Come Salvini e Renzi hanno monopolizzato la scena politica italiana

Come Salvini e Renzi si sono presi la scena politica italiana

L’attuale scena politica italiana, sembrerebbe essere stata monopolizzata da due personalità, Salvini e Renzi, apparentemente contrapposte ma che, nella realtà, possiedono molte cose in comune.

La scena politica italiana, negli ultimi giorni, ha subito un sussulto a causa della decisione di Matteo Renzi di lasciare il Partito Democratico per dare vita ad un movimento tutto suo: Italia Viva.

In tv e sui giornali non si parla d’altro. La scaltra mossa del Senatore di Firenze ha acceso gli animi all’interno dell’opinione pubblica italiana, causando una miriade di polemiche.

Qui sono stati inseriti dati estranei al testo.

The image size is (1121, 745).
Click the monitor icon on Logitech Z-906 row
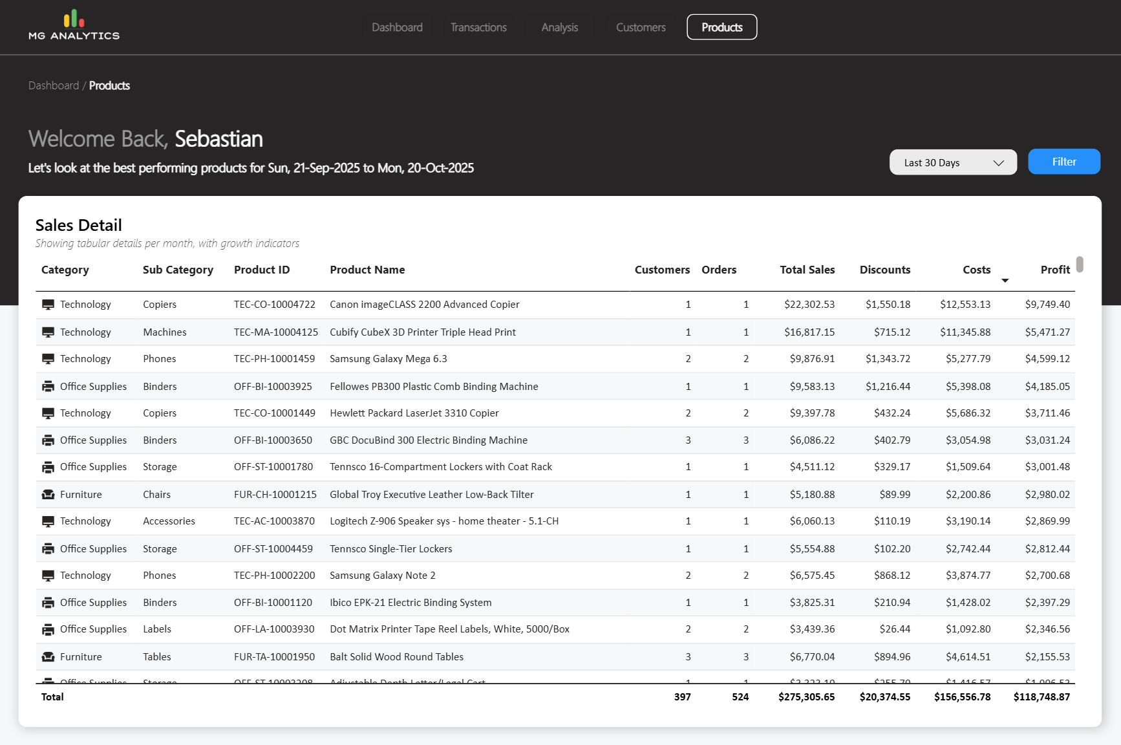pos(48,521)
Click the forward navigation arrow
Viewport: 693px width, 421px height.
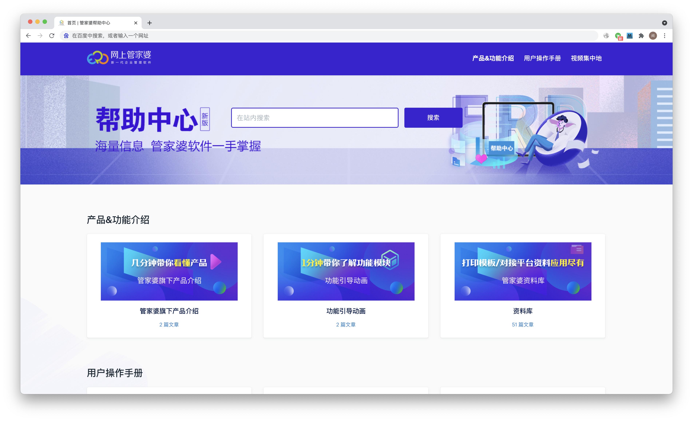[40, 36]
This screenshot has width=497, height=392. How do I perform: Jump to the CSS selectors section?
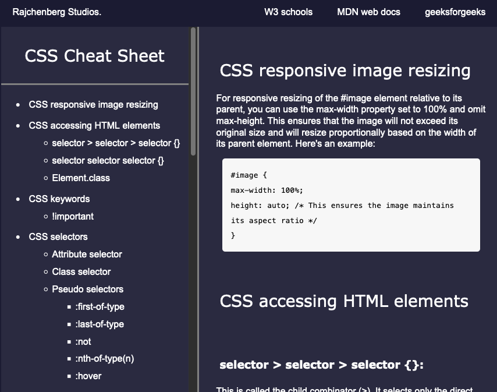coord(58,237)
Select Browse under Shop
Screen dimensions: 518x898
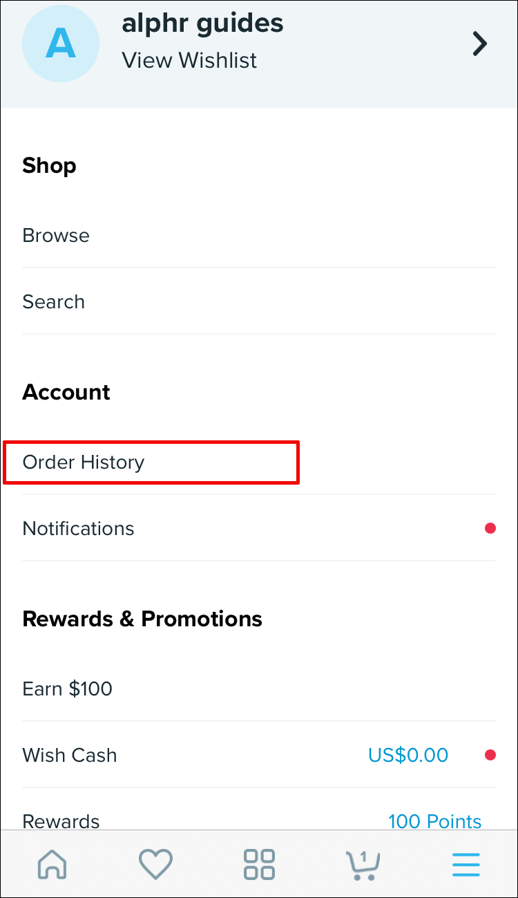point(56,235)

Da quelle provenienti dagli ambienti interni del suo ex partito alle stesse innescate dai suoi più fedeli sostenitori. Tra questi c’è chi dice che una scelta del genere sia da imputare alla volontà di Renzi di rientrare all’interno dei giochi di potere governativi. Altri sottolineano come il senatore abbia sfruttato l’errore di Matteo Salvini per tornare al centro della scena. Apparentemente, ci è riuscito.

Matteo Renzi è tornato alla ribalta. Lo ha fatto grazie ad una mossa allo stesso tempo scaltra e pericolosa. D’altronde, e questo lo dicono i libri di storia e politologia, per essere un leader occorre non essere delle persone perfettamente equilibrate. Per affascinare gli elettori, riscaldare gli animi, sorprendere i detrattori, ottenere successi e insuccessi. Per fare tutto ciò, c’è bisogno di una personalità fuori dal comune. Un leader deve essere “vittima e carnefice” del proprio destino.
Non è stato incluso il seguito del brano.